start DATASET

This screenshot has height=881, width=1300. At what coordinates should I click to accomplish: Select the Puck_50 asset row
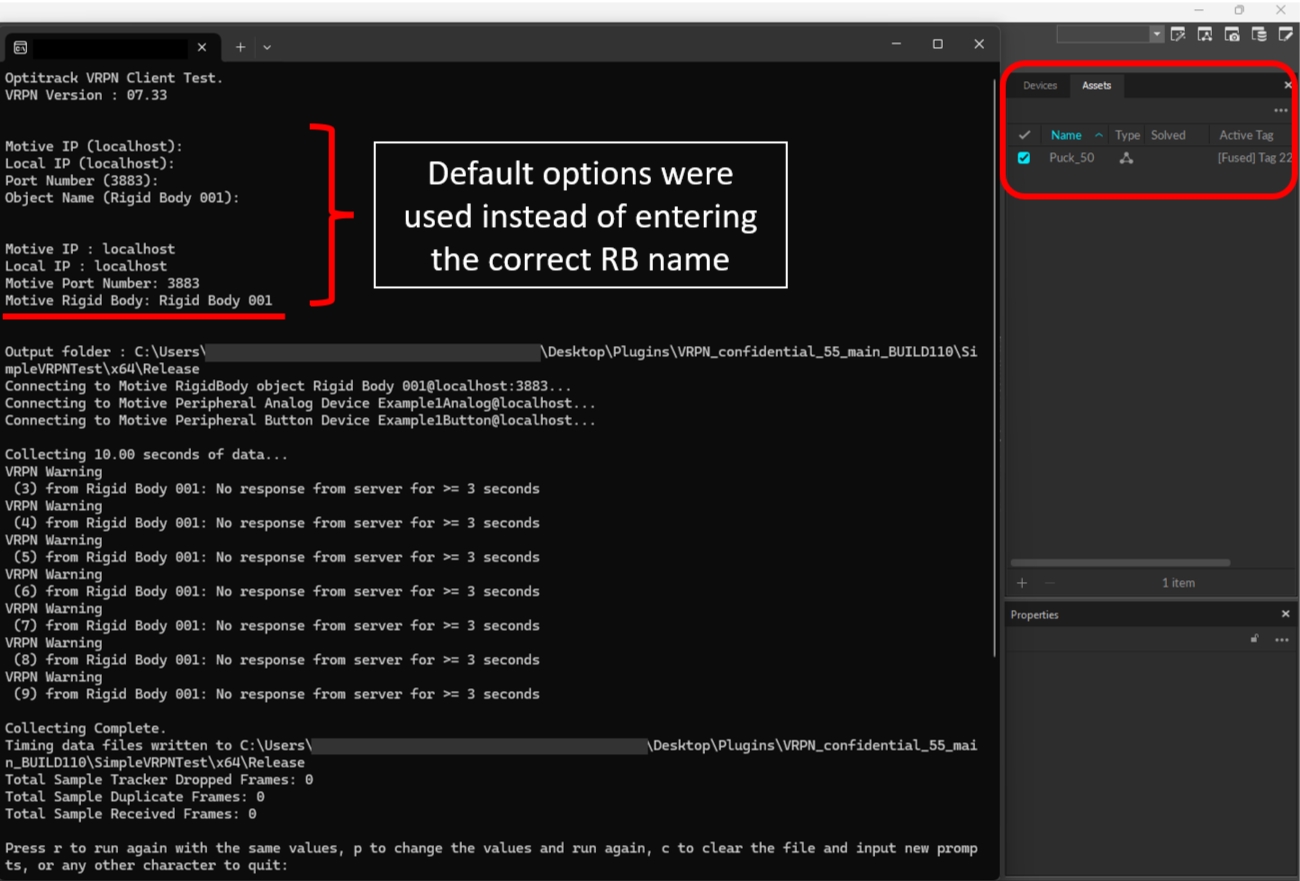click(1071, 158)
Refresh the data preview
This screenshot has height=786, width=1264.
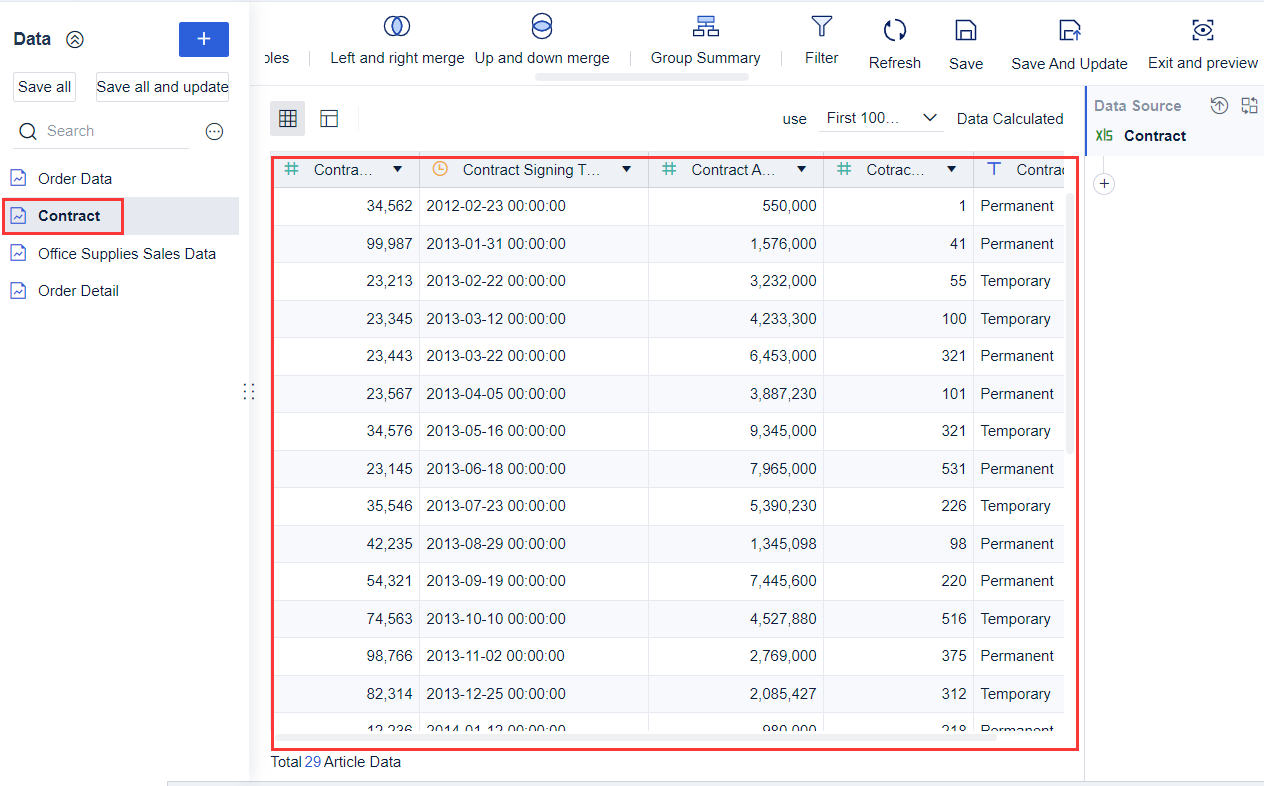(x=894, y=31)
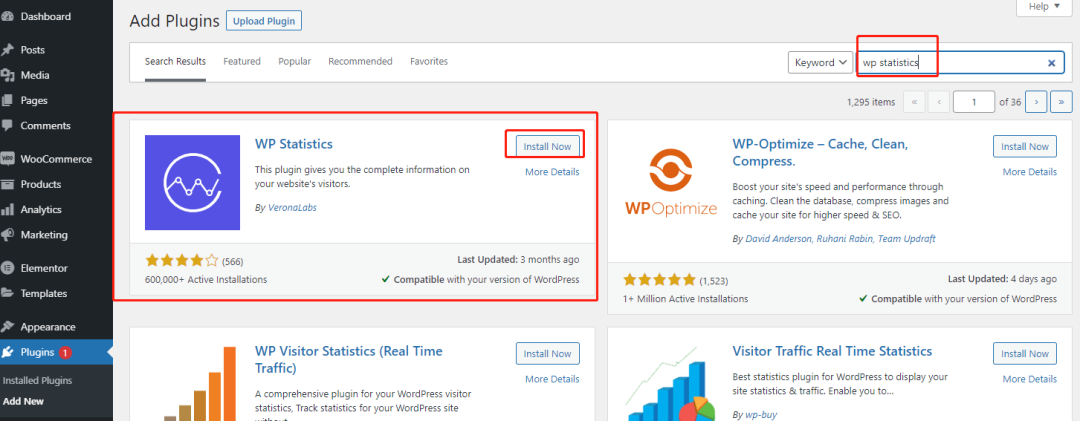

end DATASET

Starting at the line that contains "Refresh the data preview" and ending with the last of the lines above, reproduce those lines, requests included. Scale every coordinate in the answers by 2.25, round each result to a whole number with halves rounding up, and omit the pictures.

Refresh the data preview
This screenshot has height=786, width=1264.
(x=2012, y=70)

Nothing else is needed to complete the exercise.